ようやく6000hit記念のSSです。今回は誘拐、洗脳物です。よくある感じですが、ご了承下さい。
では、どうぞ!

「う……ここは……?」
少女が目を覚ましたのは銀色の部屋のベッドだった。見たこともない機械が駆動音をあげる以外は閑散とした室内。と、銀色の扉が開き、自分と同じくらいの年齢の少女が入ってくる。その少女はヘソの出た銀色の服に同色のズボンとロンググローブを身に着けており、顔には表情が無く無機質さを感じる。
「結城沙織、オメデトウゴザイマス。

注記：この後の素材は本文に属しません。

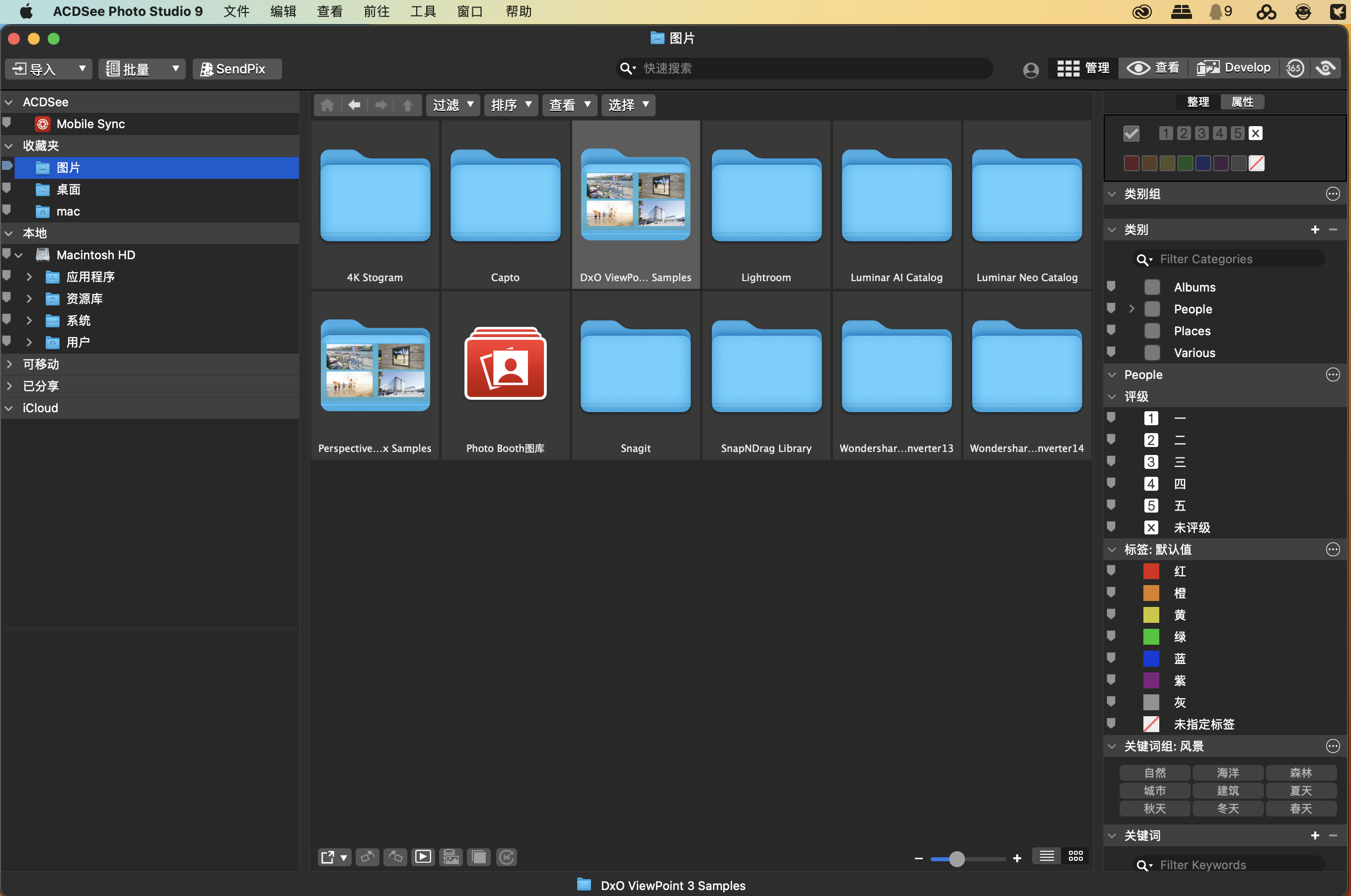Expand the 应用程序 folder in tree
Screen dimensions: 1351x896
pos(29,277)
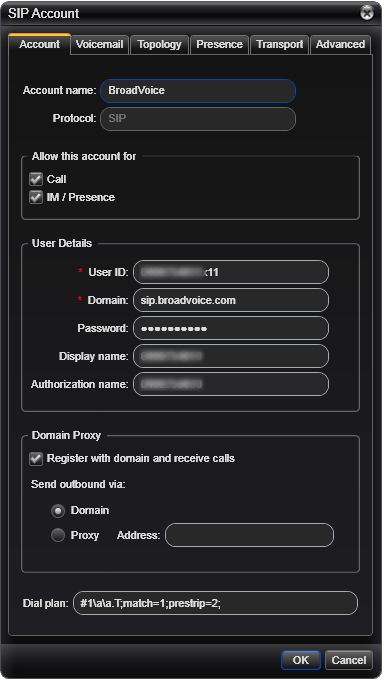The width and height of the screenshot is (384, 680).
Task: Click the Account name field
Action: pyautogui.click(x=198, y=91)
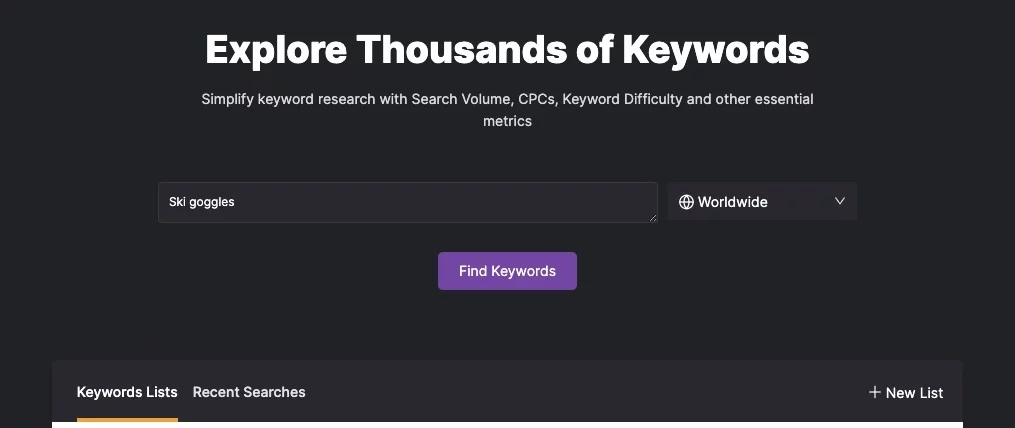Viewport: 1015px width, 428px height.
Task: Click the Explore Thousands of Keywords heading
Action: (507, 49)
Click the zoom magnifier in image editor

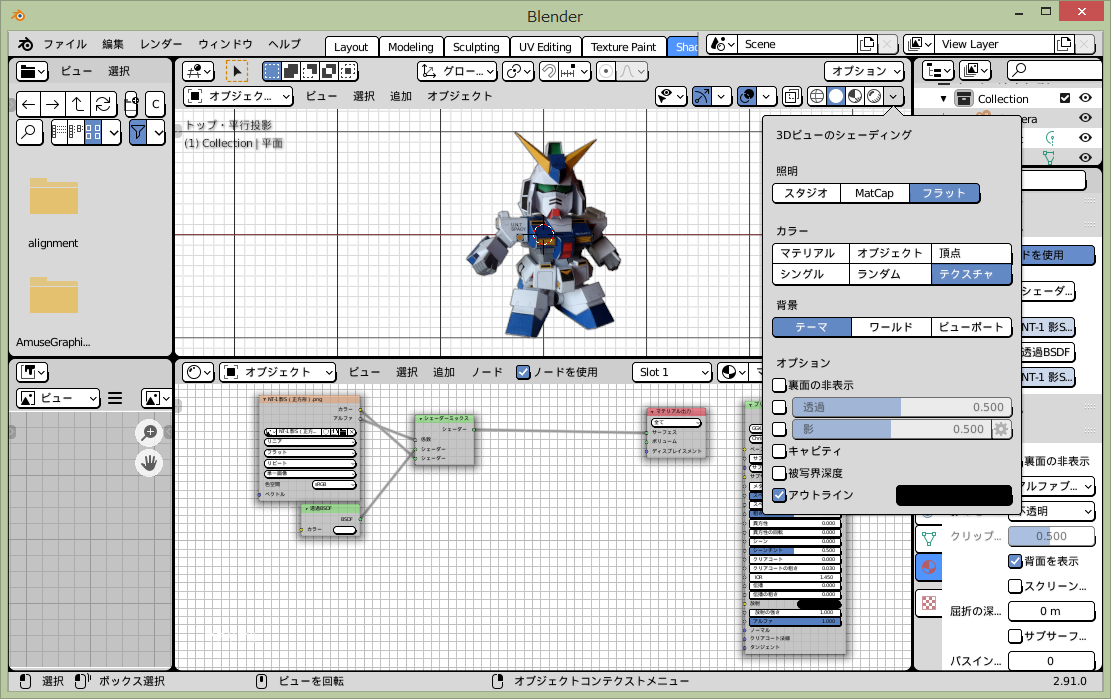tap(149, 432)
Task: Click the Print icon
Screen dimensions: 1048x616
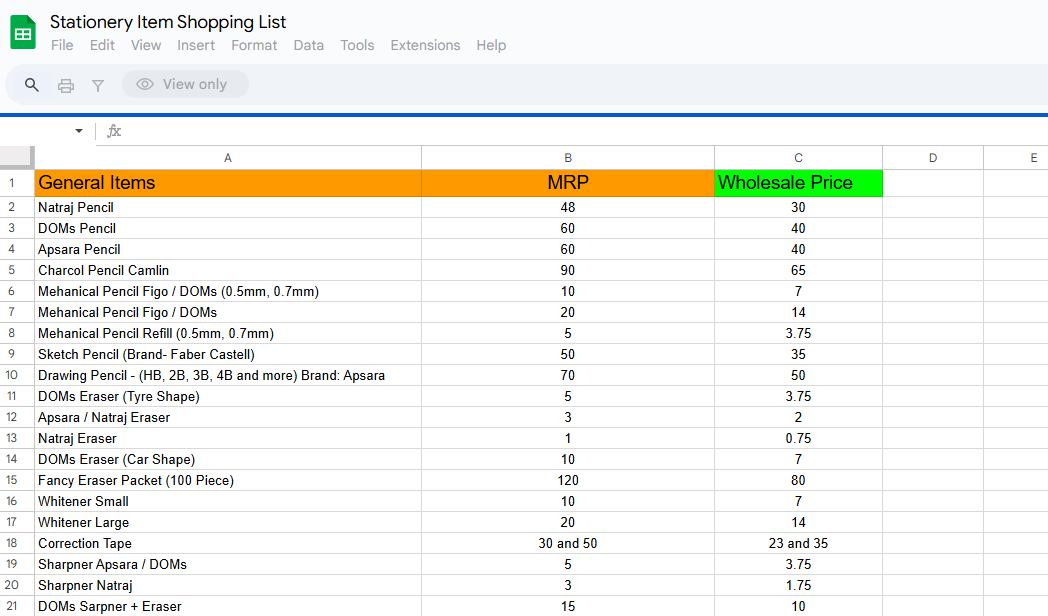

貴女ハ我ラノ尖兵ニ選バレマシタ」
機械のような感情を感じない口調で、銀色の少女は淡々と述べる。沙織は訳も解らず目の前の少女を見つめる。と、沙織が寝ていたベッドから拘束具が現れ、沙織の四肢と首が拘束されてしまう。
「ちょっと、何よこれ!」
咆える彼女の声など聞こえていないのか、少女は自分が着ているのと同じような銀色の服を取り出し、床に置く。
「デハ、教育ヲ開始シマス」
言葉と共に彼女はどこからとも無く黒いバイザーを取り出すと沙織の目に掛ける。
「いっ!」
掛けられた瞬間、鋭い痛みが沙織の脳に走る。だがそれは一瞬の事だった。
「う……あ……」
彼女の脳に偽の記憶が植えつけられていく。自分が『我ら』の尖兵であること、自分の役目は優秀な地球人を『我ら』と同じ存在へと改変させること。
「モウイイデショウ」
少女が手元のボタンを押すと、沙織を縛り付けていた拘束具が外れる。それでも沙織は動こうとはしない。ただジッとそこに居るだけだった。
少女が沙織のバイザーを外す。その下から現れた彼女の目は、少女と同じく無機質な目をしていた。
「起キナサイ、サオリ」
「ハイ」
沙織は少女の言葉に頷くと、ゆっくりと起き上がり、ベッドから降りる。
「コレヲ」
少女は沙織に自分が来ているのと同じ銀色の服を渡す……

***

「朝かぁ~」
沙織は自分のベッドから起き上がると大きく伸びをする。
「う~、変な夢見ちゃったなぁ」
目を擦り、昨夜の夢を思い出す。なんとも奇妙な夢だった。自分が奴らの仲間になる、そういう夢だったと思う。
「ほんと、変なゆめだったな……と、そんなことより着替えをしないと」
ベッドから降りた沙織はタンスから服を取り出す。いつもと同じような、銀色の服にミニスカート、同色のロンググローブ。『我ら』の必需品だ。
「まったく、なんで私が地球人の仲間になっている夢なんて見たのかしら」
沙織――サオリはため息をつくと自分の体にぴたりと合う服を着始めた……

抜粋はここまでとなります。